By Leon Louw
The UN Secretary-General, António Guterres, has called for parties in the Central African Republic (CAR) to prioritise national dialogue and consensus-building ahead of elections scheduled to begin in December.
“The coming period will be decisive for the country,” Guterres said recently at a high-level meeting. His remarks were shared after the meeting, which was held behind closed doors.
“The presidential, legislative and local elections represent a unique opportunity for national reconciliation and the consolidation of peace, as well as the country’s constitutional order and democratic achievements,” Guterres said.
A UN peacekeeping operation has been in the CAR since 2014 following intercommunal violence, largely between a mainly Muslim coalition known as Séléka, and a mostly Christian alliance, commonly referred to as the Anti-Balaka.
Despite an agreement signed last year between the government and 14 armed groups, the CAR continues to suffer violence and human rights abuses.

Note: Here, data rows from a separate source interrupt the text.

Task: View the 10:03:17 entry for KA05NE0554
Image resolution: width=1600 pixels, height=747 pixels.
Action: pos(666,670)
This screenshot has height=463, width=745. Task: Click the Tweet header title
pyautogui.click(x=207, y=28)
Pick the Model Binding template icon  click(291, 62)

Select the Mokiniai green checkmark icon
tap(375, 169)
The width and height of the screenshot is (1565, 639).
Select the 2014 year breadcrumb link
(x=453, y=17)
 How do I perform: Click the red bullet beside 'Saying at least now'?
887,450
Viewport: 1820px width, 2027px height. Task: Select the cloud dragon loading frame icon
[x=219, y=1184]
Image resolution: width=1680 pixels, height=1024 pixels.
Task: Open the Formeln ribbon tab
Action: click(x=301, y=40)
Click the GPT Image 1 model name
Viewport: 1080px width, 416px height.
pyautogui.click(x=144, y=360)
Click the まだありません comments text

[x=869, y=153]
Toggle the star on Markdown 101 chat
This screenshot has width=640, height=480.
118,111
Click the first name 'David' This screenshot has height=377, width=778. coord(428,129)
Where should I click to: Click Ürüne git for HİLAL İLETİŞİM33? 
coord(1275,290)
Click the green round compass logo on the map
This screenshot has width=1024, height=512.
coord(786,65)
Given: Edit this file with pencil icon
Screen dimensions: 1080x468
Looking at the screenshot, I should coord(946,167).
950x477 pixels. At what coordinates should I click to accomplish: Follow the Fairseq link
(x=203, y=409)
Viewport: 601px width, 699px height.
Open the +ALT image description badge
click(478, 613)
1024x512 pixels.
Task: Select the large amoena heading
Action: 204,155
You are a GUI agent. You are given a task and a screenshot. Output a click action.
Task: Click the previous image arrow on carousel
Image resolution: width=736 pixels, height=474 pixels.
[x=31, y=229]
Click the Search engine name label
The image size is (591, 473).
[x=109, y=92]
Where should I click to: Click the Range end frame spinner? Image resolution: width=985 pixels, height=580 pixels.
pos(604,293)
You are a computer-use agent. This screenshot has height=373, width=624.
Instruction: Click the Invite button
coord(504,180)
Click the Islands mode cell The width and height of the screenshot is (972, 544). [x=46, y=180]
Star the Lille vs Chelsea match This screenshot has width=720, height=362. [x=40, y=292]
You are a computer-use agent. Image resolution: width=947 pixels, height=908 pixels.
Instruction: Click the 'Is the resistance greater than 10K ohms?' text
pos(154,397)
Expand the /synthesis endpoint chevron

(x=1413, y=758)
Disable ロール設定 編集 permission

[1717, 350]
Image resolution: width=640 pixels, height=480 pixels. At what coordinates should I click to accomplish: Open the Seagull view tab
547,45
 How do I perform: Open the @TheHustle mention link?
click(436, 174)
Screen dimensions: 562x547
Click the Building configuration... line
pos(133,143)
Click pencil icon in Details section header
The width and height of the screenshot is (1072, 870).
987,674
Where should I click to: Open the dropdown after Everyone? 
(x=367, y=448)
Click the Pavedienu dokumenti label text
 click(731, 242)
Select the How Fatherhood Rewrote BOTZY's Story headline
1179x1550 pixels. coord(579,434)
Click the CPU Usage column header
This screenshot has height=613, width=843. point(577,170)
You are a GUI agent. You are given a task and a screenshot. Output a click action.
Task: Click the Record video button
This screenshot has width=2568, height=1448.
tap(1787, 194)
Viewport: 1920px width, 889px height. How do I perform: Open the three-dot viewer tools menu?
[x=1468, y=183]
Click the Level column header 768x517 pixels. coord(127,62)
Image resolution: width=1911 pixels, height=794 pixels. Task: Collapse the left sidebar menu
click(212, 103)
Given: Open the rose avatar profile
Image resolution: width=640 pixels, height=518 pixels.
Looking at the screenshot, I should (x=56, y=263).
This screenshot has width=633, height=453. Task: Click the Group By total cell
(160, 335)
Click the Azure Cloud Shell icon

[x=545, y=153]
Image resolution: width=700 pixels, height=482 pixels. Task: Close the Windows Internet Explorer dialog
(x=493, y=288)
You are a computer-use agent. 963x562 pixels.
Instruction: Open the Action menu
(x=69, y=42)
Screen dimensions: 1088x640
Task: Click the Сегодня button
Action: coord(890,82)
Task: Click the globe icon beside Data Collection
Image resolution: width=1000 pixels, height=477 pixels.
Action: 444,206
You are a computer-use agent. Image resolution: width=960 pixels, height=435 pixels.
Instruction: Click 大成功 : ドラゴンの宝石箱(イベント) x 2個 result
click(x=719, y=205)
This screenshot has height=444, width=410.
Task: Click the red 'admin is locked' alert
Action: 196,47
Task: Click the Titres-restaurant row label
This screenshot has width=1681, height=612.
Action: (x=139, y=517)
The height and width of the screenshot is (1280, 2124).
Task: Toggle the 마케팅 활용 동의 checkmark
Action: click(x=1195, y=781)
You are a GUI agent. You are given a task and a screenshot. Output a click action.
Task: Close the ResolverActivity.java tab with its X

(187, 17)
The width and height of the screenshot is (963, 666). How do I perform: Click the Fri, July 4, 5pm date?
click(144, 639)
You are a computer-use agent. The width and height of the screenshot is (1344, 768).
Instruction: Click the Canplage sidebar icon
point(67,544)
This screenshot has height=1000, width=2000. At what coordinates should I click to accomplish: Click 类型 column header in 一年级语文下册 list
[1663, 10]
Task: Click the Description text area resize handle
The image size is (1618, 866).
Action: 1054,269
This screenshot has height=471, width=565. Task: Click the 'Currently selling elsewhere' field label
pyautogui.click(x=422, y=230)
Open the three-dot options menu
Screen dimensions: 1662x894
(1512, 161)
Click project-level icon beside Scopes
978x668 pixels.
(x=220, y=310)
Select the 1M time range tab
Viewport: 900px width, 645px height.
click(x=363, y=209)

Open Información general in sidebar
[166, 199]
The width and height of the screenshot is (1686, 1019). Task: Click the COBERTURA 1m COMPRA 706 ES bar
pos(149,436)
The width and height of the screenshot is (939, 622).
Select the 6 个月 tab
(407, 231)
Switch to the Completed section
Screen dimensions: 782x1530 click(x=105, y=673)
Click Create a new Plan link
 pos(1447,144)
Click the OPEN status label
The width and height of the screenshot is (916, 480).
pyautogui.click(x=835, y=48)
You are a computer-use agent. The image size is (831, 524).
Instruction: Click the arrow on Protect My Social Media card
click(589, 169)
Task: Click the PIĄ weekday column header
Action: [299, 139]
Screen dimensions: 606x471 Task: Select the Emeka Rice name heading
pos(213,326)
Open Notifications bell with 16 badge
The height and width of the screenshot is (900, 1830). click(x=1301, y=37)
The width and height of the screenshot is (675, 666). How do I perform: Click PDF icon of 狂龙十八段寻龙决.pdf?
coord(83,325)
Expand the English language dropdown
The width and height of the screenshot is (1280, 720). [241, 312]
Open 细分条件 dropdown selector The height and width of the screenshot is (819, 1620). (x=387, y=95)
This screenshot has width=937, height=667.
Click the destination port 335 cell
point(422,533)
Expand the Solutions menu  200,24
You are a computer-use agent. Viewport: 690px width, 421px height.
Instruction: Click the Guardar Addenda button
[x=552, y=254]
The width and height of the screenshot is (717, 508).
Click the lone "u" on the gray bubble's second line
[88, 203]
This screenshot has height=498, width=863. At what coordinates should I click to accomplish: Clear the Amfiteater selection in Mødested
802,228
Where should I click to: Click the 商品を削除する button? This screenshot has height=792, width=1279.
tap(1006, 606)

Ongoing humanitarian and development needs, which have increased due to the Covid-19 pandemic, also remain an urgent priority.
According to Guterres the elections constitute a crucial step for the continuity of the political process, and he upheld the February 2019 accord as “the only viable framework” for lasting peace in the country.
“The authorities of the Central African Republic and all national stakeholders have a historic responsibility to ensure the proper conduct of these elections, which must be free, transparent, safe, inclusive and within the constitutional time limits”, he stated.
“I therefore call upon all stakeholders to prioritise national dialogue and consensus-building, in a spirit of respect and tolerance between different ethnic groups and religions.”
Guterres stressed that citizens, including those who fled to neighbouring countries, must reap the benefits of efforts towards peace and democracy. “All segments of the population of the Central African Republic, in particular women, young people, internally displaced persons and refugees, must be at the centre of efforts to consolidate democracy and, consequently, of this electoral process”, he said.
The Secretary-General reported that there has been progress in implementing the agreement, including in legislative reforms, extension of state authority across the country, and a process for disarming, demobilising, and reintegrating combatants.
Security has also improved in some areas, thanks to the presence of the UN mission, known by the French acronym MINUSCA, which supports the authorities.
However, Guterres was concerned about the “significant number” of human rights violations and breaches of the agreement. “The commitments made by all signatories must be respected, while strongly condemning attacks targeting civilians, humanitarian workers and UN peacekeepers,” he said.